We view the headcount reduction favorably in light of Meta’s slowing revenue growth and significant hiring increases over the last several quarters. Based on 2022 expenses per employee estimates, the headcount reduction could theoretically remove around $8 billion of costs on an annualized basis. This shows management is operating with increased discipline.

Amazon, too, has reduced its workforce. Like its peers, the company’s third-quarter earnings fell short of expectations—largely due to macro pressures across its core e-commerce business and AWS. It has announced plans to lay off 10,000 employees in corporate and technology roles.

As with Meta, this move is aimed at trimming Amazon’s cost structure. As we’ve seen with the rationalization of its fulfilment network and headcount, Amazon is balancing its investments between the near-term macro environment and long-term strategic opportunities. We remain confident that the company can re-accelerate revenue growth and expand its operating income margins into 2023.

Tech supply chains

Even though global supply chain issues improved in the latter half of 2022, disruptions may continue to plague Big Tech companies in 2023. For instance, while Amazon continues to benefit from high in-stock levels and faster delivery speeds, it is seeing some operational challenges around the supply of delivery drivers and higher labor costs.

Apple is also experiencing supply chain woes. In recent months, its key assembly plant in Zhengzhou, China—which is responsible for most of the world’s iPhone Pro supply—has been affected by COVID lockdowns and worker unrest. As a result, the company is expected to face a production shortfall of close to 6 million iPhone Pro units.

The ongoing challenges around delays in returning to a normal level of production at the Zhengzhou facility could limit the pace with which supply-demand equilibrium can be reached in the coming months,” noted Chatterjee. However, supply appears to have rebounded from trough levels, with lead times moderating across most regions. We expect a portion of the shipment shortfall in the December quarter to be made up in the March quarter. Overall, we forecast total iPhone volumes to track around 237 million in the 2023 financial year, which implies a decline of 4% year-on-year.

Tech industry competition

The growing threat posed by other social media platforms will prove to be another key headwind for Big Tech companies in 2023, particularly Meta and Alphabet. TikTok’s runaway popularity has led to increased competition for user attention—and consequently, advertising dollars. In fact, research company Omdia estimates TikTok’s ad revenue could exceed Meta and YouTube’s combined video ad revenue by 2027.
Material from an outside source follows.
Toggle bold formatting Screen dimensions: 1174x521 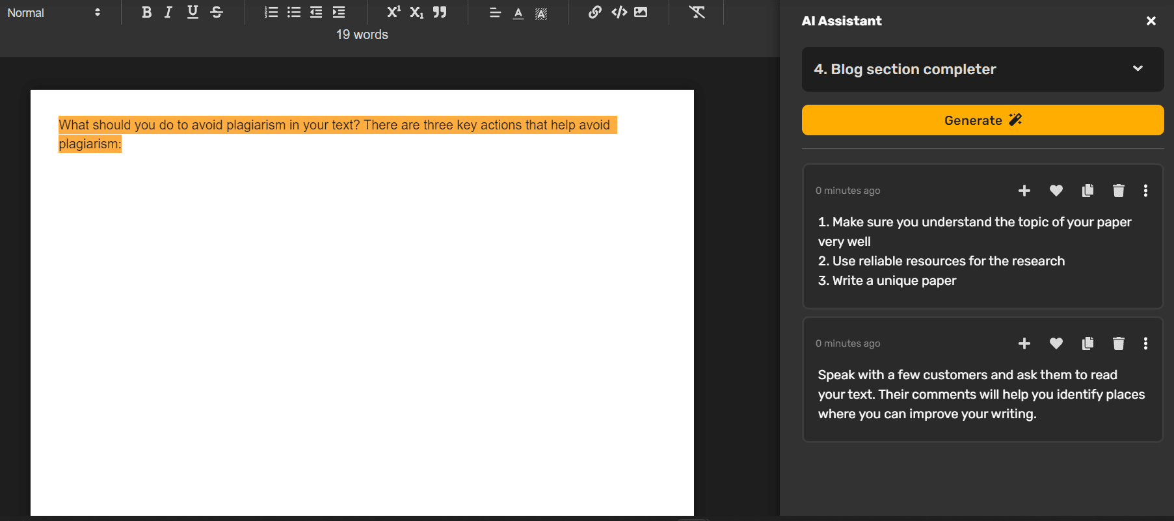pyautogui.click(x=146, y=12)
For Meta, tough competition from TikTok and the Apple iOS changes—which give users greater control of their data—will both have a bigger impact than expected, and stronger engagement in Instagram’s Reels feature is cannibalistic to monetization in the near term. In addition, advertising load is already reaching saturation on Instagram Feed and Stories.

What is the future of Big Tech in 2023?

Overall, Big Tech faces myriad challenges in 2023, including macro pressures, increased competition, supply chain woes and bloated cost structures. However, every cloud has a silver lining: Companies are now rethinking their business strategies and this could pave the way for a more sustainable era for Big Tech.

This includes leaning into a smaller number of high-priority growth areas. For instance, Amazon’s Prime offering and flexibility in pushing first-party versus third-party inventory will serve as major advantages for its retail business in 2023 and its multi-year head start in cloud computing will cement AWS as a global market leader. Alphabet will seek to diversify its revenue streams by developing its non-ad businesses, such as Google Cloud. As for Meta, the company is expected to remain focused on its new AI discovery engine, its ads and business platforms, and its multi-year transition to the metaverse.

Overall, key opportunities for Big Tech in 2023 include rightsizing cost structures through headcount reduction and greater operating discipline, increasing focus on profits and cash flow, leaning responsibly into new growth drivers and gaining market share during this tough macro period. Expectations have become more reasonable, and companies should lap some of the pressures felt in 2022.